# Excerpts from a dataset
---*---
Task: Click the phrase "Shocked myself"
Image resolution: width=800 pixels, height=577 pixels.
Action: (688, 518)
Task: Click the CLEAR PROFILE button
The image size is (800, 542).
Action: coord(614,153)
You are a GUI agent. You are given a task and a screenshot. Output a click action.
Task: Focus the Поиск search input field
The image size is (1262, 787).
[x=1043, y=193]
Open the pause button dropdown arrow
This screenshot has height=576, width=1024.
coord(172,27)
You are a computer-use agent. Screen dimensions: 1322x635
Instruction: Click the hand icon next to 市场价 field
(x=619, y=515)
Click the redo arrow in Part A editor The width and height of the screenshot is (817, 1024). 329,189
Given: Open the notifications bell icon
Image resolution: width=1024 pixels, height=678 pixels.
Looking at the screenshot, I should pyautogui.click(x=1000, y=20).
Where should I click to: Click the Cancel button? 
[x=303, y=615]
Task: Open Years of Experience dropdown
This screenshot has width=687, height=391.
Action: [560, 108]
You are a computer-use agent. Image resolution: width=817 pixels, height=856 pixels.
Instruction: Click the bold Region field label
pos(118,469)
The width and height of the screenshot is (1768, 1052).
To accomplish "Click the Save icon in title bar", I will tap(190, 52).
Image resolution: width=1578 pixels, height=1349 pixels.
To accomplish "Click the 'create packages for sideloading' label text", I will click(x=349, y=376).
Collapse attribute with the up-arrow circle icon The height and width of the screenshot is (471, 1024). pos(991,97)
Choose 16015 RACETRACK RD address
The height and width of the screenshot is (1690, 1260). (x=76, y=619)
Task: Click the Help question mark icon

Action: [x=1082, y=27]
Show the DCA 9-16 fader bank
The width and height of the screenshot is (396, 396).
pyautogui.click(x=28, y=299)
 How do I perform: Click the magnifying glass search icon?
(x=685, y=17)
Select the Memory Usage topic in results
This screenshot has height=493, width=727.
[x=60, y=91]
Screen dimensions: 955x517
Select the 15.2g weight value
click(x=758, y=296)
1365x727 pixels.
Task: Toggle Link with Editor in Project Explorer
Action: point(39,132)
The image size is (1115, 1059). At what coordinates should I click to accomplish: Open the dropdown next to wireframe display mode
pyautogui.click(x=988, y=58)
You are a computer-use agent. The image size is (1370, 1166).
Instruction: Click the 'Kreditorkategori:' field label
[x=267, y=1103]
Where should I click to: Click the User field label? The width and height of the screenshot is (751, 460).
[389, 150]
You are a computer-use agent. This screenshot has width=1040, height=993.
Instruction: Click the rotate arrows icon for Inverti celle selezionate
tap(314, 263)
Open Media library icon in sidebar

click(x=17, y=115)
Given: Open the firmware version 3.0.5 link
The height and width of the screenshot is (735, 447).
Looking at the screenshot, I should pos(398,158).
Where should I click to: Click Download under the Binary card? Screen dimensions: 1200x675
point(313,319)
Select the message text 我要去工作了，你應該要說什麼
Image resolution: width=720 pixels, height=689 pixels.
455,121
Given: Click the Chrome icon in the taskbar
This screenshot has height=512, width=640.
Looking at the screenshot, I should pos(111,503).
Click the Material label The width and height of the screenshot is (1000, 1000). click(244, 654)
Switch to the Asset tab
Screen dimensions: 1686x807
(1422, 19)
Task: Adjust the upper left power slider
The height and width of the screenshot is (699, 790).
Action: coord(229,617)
---*---
# Work to complete
Whenever the string "agent" occurs in a line of the entries above, copy that line.

# Finished exercise
You are a GUI agent. You are given a task and a screenshot. Output a click action.
You are a computer-use agent. Screen dimensions: 1322x635
You are a computer-use agent. Image resolution: width=817 pixels, height=856 pixels.
You are a computer-use agent. The image size is (1370, 1166).
You are a computer-use agent. This screenshot has width=1040, height=993.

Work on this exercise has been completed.